2007-03-26 12:56:59 · 5 answers · asked by gspaypal 2 in Business & Finance Investing

5 answers

Companies are not related in any way to you and they don't take any money from you.

The seller takes your money.

When a company goes public they sell ALL THEIR SHARES to the Underwriters.

Underwriters then sell their shares to their clients.

Eventually one of them sells his shares to you.

If nobody buys your stock then the price drops and drops and drops until somebody buys your shares.

In Theory, your stock could drop all the way down to $1.00

In reality that cannot happen because companies have buildings, cars, money in the bank, patents, brands and those things are worth something to somebody.

Only if the company has more debt than value (Near Bankruptcy) then the stock will be worthless.

You are supposed to read the Annual Reports and you are supposed to sell before that actually happens.

2007-03-26 14:43:27 · answer #1 · answered by Anonymous · 0 0

There is a fair amount of behind the scenes information managed by a broker and without reasonable knowledge of the process it could cost some bucks. One site with a investing school (free info) is the Motley Fool. They also have good investment tools (Url below).
I've read Jim Cramers book, "real money : sane investing in an insane world" which taught me some great stock buying/selling rules.

2007-03-26 13:14:12 · answer #2 · answered by Frank B 2 · 0 0

You are absolutely right; the only time the company "makes money off you" is at IPO.

Could it ever happen that no one will want to buy your stock? Theoretically, yes. In fact, in some less liquid markets, this happens all the time. This said, both NYSE and NASDAQ have mechanisms in place to prevent it from happening; NYSE has specialists that stand ready to buy and sell at posted prices, NASDAQ requires at least three market makers for each stock. Short of market-wide meltdown (October 1987 style), both systems work...
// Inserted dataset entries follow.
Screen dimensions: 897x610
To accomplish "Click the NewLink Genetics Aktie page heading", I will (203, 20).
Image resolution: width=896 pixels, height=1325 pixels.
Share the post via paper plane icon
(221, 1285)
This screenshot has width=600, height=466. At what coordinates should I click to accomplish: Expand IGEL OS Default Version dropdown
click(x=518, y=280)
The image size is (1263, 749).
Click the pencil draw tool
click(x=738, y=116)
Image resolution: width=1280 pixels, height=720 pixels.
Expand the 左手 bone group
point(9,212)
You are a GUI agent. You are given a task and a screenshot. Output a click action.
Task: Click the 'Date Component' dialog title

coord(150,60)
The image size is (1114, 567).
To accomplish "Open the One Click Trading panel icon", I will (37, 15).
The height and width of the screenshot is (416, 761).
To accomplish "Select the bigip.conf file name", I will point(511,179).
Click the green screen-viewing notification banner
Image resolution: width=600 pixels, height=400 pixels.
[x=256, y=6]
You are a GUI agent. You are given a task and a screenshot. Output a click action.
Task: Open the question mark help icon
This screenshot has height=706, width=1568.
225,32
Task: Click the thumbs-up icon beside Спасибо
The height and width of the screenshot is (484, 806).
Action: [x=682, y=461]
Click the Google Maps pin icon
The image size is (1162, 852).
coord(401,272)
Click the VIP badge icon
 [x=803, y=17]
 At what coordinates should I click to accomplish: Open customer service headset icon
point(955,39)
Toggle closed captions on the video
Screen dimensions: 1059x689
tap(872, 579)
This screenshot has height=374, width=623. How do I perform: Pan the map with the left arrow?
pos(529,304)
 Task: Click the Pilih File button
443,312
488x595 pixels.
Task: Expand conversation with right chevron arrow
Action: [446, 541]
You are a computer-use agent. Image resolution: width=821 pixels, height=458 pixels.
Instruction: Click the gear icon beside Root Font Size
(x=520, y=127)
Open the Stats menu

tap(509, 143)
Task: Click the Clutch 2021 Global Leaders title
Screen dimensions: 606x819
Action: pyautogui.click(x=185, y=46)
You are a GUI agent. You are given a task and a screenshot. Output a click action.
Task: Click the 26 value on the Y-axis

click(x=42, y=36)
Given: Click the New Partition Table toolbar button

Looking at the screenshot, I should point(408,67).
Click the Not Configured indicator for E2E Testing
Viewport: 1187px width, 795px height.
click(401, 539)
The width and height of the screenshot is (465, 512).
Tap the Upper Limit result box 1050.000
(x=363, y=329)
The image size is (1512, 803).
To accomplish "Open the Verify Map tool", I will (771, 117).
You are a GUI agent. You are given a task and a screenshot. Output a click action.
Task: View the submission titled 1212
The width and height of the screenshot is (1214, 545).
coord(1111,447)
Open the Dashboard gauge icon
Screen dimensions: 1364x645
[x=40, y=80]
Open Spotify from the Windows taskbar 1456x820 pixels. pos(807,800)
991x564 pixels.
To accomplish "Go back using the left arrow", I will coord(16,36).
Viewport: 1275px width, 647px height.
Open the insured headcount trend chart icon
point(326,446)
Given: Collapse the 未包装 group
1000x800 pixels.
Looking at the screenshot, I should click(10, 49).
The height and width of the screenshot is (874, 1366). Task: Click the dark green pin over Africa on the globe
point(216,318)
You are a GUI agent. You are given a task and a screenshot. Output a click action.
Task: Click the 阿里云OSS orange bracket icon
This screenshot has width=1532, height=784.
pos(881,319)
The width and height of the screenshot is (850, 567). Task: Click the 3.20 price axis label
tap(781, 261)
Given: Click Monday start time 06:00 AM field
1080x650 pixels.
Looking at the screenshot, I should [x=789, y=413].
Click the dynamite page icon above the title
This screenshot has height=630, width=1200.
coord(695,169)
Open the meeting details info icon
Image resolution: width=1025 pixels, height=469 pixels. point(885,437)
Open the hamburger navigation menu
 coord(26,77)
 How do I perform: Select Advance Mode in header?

2007-03-26 13:02:47 · answer #3 · answered by NC 7 · 0 0

This is probably how the broker is making money off of you.

1. You buy at the "Ask Price"

2. You sell at the "Bid Price."

3. The Bid Price is lower than the Ask Price. So you pay that "spread"

For example, when you call your broker, you might have to buy it at $93.40 while other customers are selling it at $93.35.
The brokers take that profit called "the spread."

You also pay a COMMISSION.

(I made up those prices for IBM. But, I hope it illustrates the point.)

2007-03-26 13:02:07 · answer #4 · answered by Anonymous · 0 0

the companies like Reliance Capital, Infosis technologies,BHEL etc are products shares. in case you're invested in first time,it particularly is greater effectual to speculate in mutual money. because of the fact danger could be assorted.